One option of course is to try to raise more tax revenue through changing tax rates and changing what taxes are collected on. The Scottish Government did this last year by creating two new bands which reduced the tax burden for the bottom 70 per cent of income earners and raised it for the top 30 per cent.

This policy did raise an additional £164 million, but Mackay could raise a lot more if he was willing to go beyond tweaks (no band went up or down more than one per cent) and instead try to lever bigger sums from the top half of income earners in Scotland (median income is around £23,000). 

Such a policy is not helped by the haphazard way income tax powers were devolved, where the Scottish Government can set the rate paid on wages but not dividends. For higher earners, an incentive can open up to have an increasing share of their income in dividends, and FoA estimate that this could save some high earners up to 5000, and cost the Scottish Government money.

Then there is the vexed issue of local tax reform, something which the Scottish Greens say is necessary for them to support this year’s budget.

The tweaking of the Council tax by the Scottish Government went almost entirely against the recommendations of its own Commission on Local Tax Reform, which made a clear call that the Council Tax as we know it should end. The SNP had previously said they wanted to get rid of the Council Tax when they froze it year after year, but never used their majority government to do so.

The Council Tax was introduced by the Tories in 1991 to replace the hated Poll Tax, and was seen as regressive at a time when housing inequality was significantly less severe than it is today. Valuations for council tax bands remain 25 years out-of-date, while the number of people struggling with Council Tax debt has reached new peaks.

The Scottish Government is consulting on a tourist tax, but this would only be an effective source of revenue in the Highlands and Edinburgh. Even a Vacant Land Tax would raise only about £250 million. To create a tax that could increase revenue significantly across all local authorities would require a broadly based land/property tax levied on the actual market value of land/property to replace the Council Tax. 

Inevitably some sort of land value tax will see losers as well as winners due to the enormous wealth inequality in Scotland premised primarily on land ownership, but the Finance Minister will need to be brave if he wants to seriously improve the revenue side of his balance sheet.

A problem with income Tax outcomes

One of the problems the Finance Minister faces is the Scottish Rate of Income Tax is not bringing in as much revenue as had been anticipated.
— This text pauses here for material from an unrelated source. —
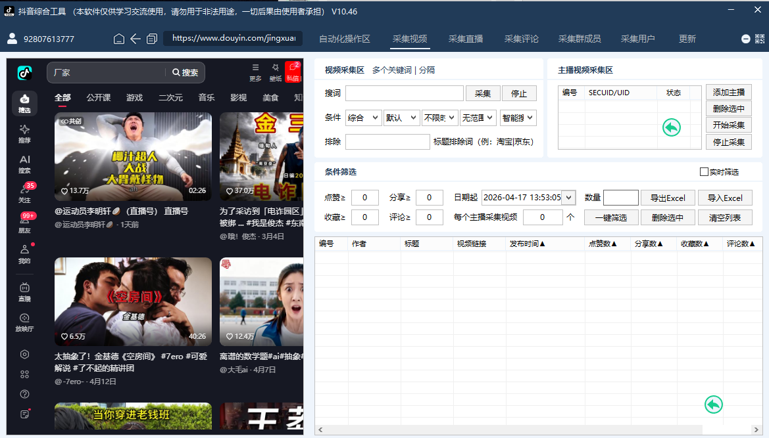The image size is (769, 438).
Task: Open the 关注 icon with 35 badge
Action: (x=24, y=193)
FoA put this down to two main factors. The first is lower growth in earnings than the rest of UK, and slower than expected.

“Slower growth in the drivers of the tax base in Scotland could offset the revenue effects of the income tax policy decisions of the Scottish Government to some extent,” the report states.

That gap seems to be driven by lower productivity in recent years than rUK, reducing per capita growth.

To add to this, the survey data in which income tax revenue was estimated on seems to have been too optimistic to the tune of 550 million, compared to the actual outturn data from when income tax was devolved and operational in Scotland. 

The concluson from this is that either Mackay has to find a way to fix that productivity gap (and remember the UK has an enormous productivity gap itself with the EU average), he has to find a way to raise more money, or his budget from directly collected taxes is going to be smaller than he thought, increasing the Scottish Government’s reliance on the Chancellor to deliver a decent block grant settlement every year. 

All in all. FoA’s report shows us that big challenges continue to build up that will have to be addressed at some point, but that the Chancellor’s Budget settlement means the Scottish Government has a bit of wriggle room in next month’s Scottish budget.